(Click-target data)
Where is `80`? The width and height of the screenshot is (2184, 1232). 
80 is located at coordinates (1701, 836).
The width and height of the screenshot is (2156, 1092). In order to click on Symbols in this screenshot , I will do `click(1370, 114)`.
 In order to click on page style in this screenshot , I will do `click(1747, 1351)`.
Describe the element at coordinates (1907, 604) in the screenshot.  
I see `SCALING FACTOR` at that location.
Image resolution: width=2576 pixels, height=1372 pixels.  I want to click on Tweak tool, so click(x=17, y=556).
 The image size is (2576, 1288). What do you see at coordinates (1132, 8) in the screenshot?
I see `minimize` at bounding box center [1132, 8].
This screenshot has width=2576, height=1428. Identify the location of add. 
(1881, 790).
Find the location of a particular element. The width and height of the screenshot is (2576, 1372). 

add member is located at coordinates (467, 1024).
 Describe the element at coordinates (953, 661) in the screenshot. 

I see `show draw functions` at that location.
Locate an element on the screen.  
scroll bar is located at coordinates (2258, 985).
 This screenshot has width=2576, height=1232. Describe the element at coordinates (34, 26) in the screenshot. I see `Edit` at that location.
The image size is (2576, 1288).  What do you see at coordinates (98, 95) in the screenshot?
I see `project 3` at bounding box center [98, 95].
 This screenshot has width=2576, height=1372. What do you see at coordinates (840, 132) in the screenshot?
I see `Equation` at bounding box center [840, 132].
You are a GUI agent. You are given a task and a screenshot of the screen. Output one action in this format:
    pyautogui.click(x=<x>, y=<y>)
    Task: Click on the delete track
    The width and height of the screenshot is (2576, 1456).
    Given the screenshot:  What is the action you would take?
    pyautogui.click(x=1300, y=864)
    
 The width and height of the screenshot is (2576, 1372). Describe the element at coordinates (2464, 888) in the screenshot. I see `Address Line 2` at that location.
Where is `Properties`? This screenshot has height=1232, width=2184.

> **Task prompt**: Format the listing as a Markdown table with the columns Row and Line, starting at the first line of the listing and ending with the line that contains "center [840, 132].". Include both end lines and omit any blank lines.

> **Written response**:
| Row | Line |
|---|---|
| 1 | Where is `80`? The width and height of the screenshot is (2184, 1232).  |
| 2 | 80 is located at coordinates (1701, 836). |
| 3 | The width and height of the screenshot is (2156, 1092). In order to click on Symbols in this screenshot , I will do `click(1370, 114)`. |
| 4 |  In order to click on page style in this screenshot , I will do `click(1747, 1351)`. |
| 5 | Describe the element at coordinates (1907, 604) in the screenshot.   |
| 6 | I see `SCALING FACTOR` at that location. |
| 7 | Image resolution: width=2576 pixels, height=1372 pixels.  I want to click on Tweak tool, so click(x=17, y=556). |
| 8 |  The image size is (2576, 1288). What do you see at coordinates (1132, 8) in the screenshot? |
| 9 | I see `minimize` at bounding box center [1132, 8]. |
| 10 | This screenshot has width=2576, height=1428. Identify the location of add.  |
| 11 | (1881, 790). |
| 12 | Find the location of a particular element. The width and height of the screenshot is (2576, 1372).  |
| 13 | add member is located at coordinates (467, 1024). |
| 14 |  Describe the element at coordinates (953, 661) in the screenshot.  |
| 15 | I see `show draw functions` at that location. |
| 16 | Locate an element on the screen.   |
| 17 | scroll bar is located at coordinates (2258, 985). |
| 18 |  This screenshot has width=2576, height=1232. Describe the element at coordinates (34, 26) in the screenshot. I see `Edit` at that location. |
| 19 | The image size is (2576, 1288).  What do you see at coordinates (98, 95) in the screenshot? |
| 20 | I see `project 3` at bounding box center [98, 95]. |
| 21 |  This screenshot has width=2576, height=1372. What do you see at coordinates (840, 132) in the screenshot? |
| 22 | I see `Equation` at bounding box center [840, 132]. |